We will now return to the visions of Miss Miller. Those now following need no further detailed discussion. The next vision is the image of a “purple bay.” The symbolism of the sea connects smoothly with that which precedes. One might think here in addition of the reminiscences of the Bay of Naples, which we came across in Part I. In the sequence of the whole, however, we must not overlook the significance of the “bay.” In French it is called une baie, which probably corresponds to a bay in the English text. It might be worth while here to glance at the etymological side of this idea. Bay is generally used for something which is open, just as the Catalonian word badia (bai) comes from badar, “to open.” In French bayer means “to have the mouth open, to gape.” Another word for the same is Meerbusen, “bay or gulf”; Latin sinus, and a third word is golf (gulf), which in French stands in closest relation to gouffre = abyss. Golf is derived from “κόλπος,” which also means “bosom” and “womb,” “mother-womb,” also “vagina.” It can also mean a fold of a dress or pocket; it may also mean a deep valley between high mountains. These expressions clearly show what primitive ideas lie at their base. They render intelligible Goethe’s choice of words at that place where Faust wishes to follow the sun with winged desire in order in the everlasting day “to drink its eternal light”:


“The mountain chain with all its gorges deep,


Would then no more impede my godlike motion;


And now before mine eyes expands the ocean,


With all its bays, in shining sleep!”


Faust’s desire, like that of every hero, inclines towards the mysteries of rebirth, of immortality; therefore, his course leads to the sea, and down into the monstrous jaws of death, the horror and narrowness of which at the same time signify the new day.

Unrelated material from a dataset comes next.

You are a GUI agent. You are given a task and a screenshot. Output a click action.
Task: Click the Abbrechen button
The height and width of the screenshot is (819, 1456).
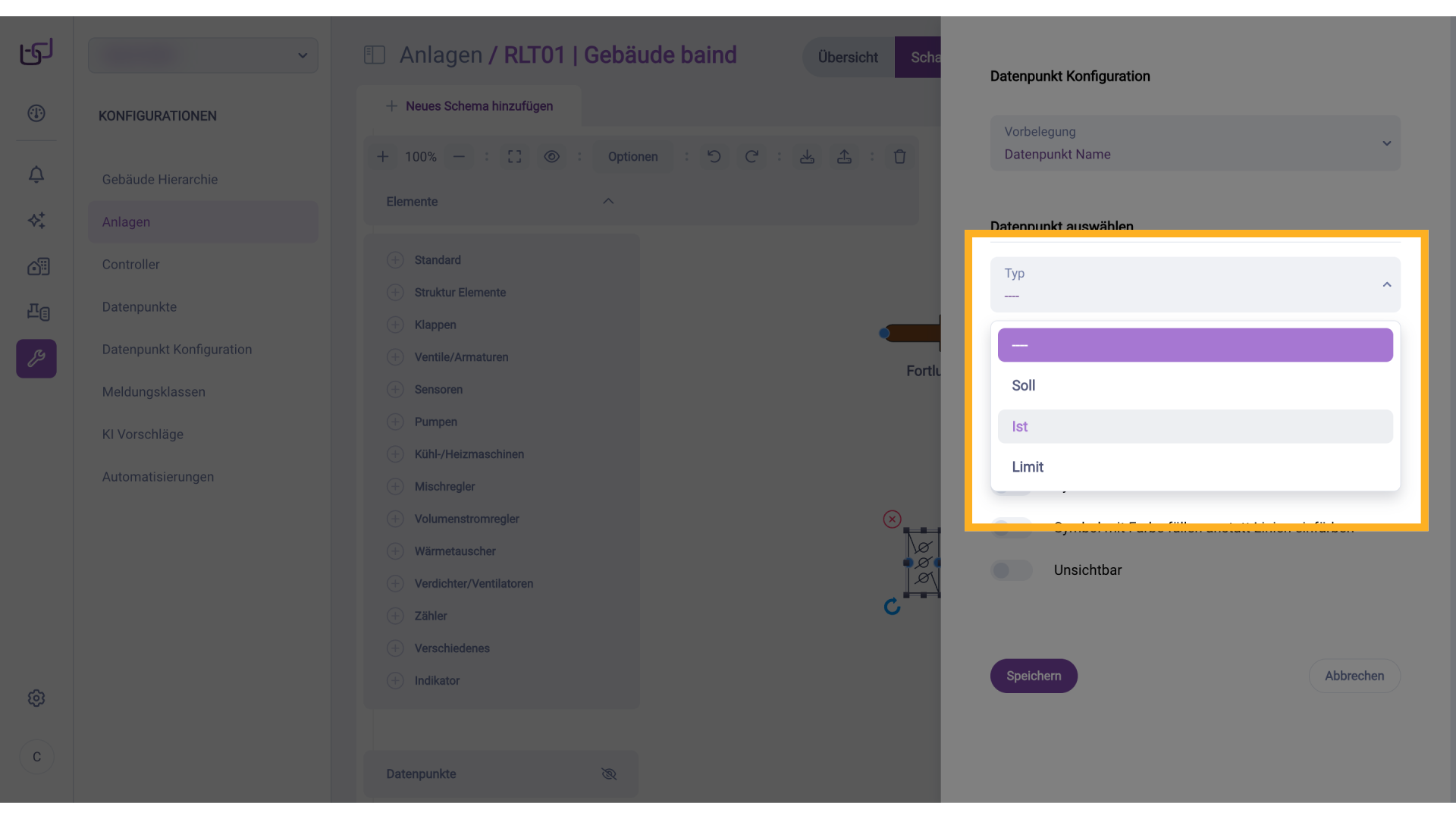[x=1354, y=676]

“Out on the open ocean speeds my dreaming:


The glassy flood before my feet is gleaming,


A new day beckons to a newer shore!


A fiery chariot borne on buoyant pinions,


Sweeps near me now! I soon shall ready be


To pierce the ether’s high, unknown dominions,


To reach new spheres of pure activity!


This Godlike rapture, this supreme existence....


·       ·       ·       ·       ·


“Yes, let me dare those gates to fling asunder,


Which every man would fain go slinking by!


’Tis time, through deeds this word of truth to thunder;


That with the height of God’s Man’s dignity may vie!


Nor from that gloomy gulf to shrink affrighted,


Where fancy doth herself to self-born pangs compel,—


To struggle toward that pass benighted,


Around whose narrow mouth flame all the fires of Hell:—


To take this step with cheerful resolution,


Though Nothingness should be the certain swift conclusion!”


It sounds like a confirmation, when the succeeding vision of Miss Miller’s is une falaise à pic, “a steep, precipitous cliff.” (Compare gouffre.) The entire series of individual visions is completed, as the author observes, by a confusion of sounds, somewhat resembling “wa-ma, wa-ma.” This has a very primitive, barbaric sound. Since we learn from the author nothing of the subjective roots of this sound, nothing is left us but the suspicion that this sound might be considered, taken in connection with the whole, as a slight mutilation of the well-known call ma-ma.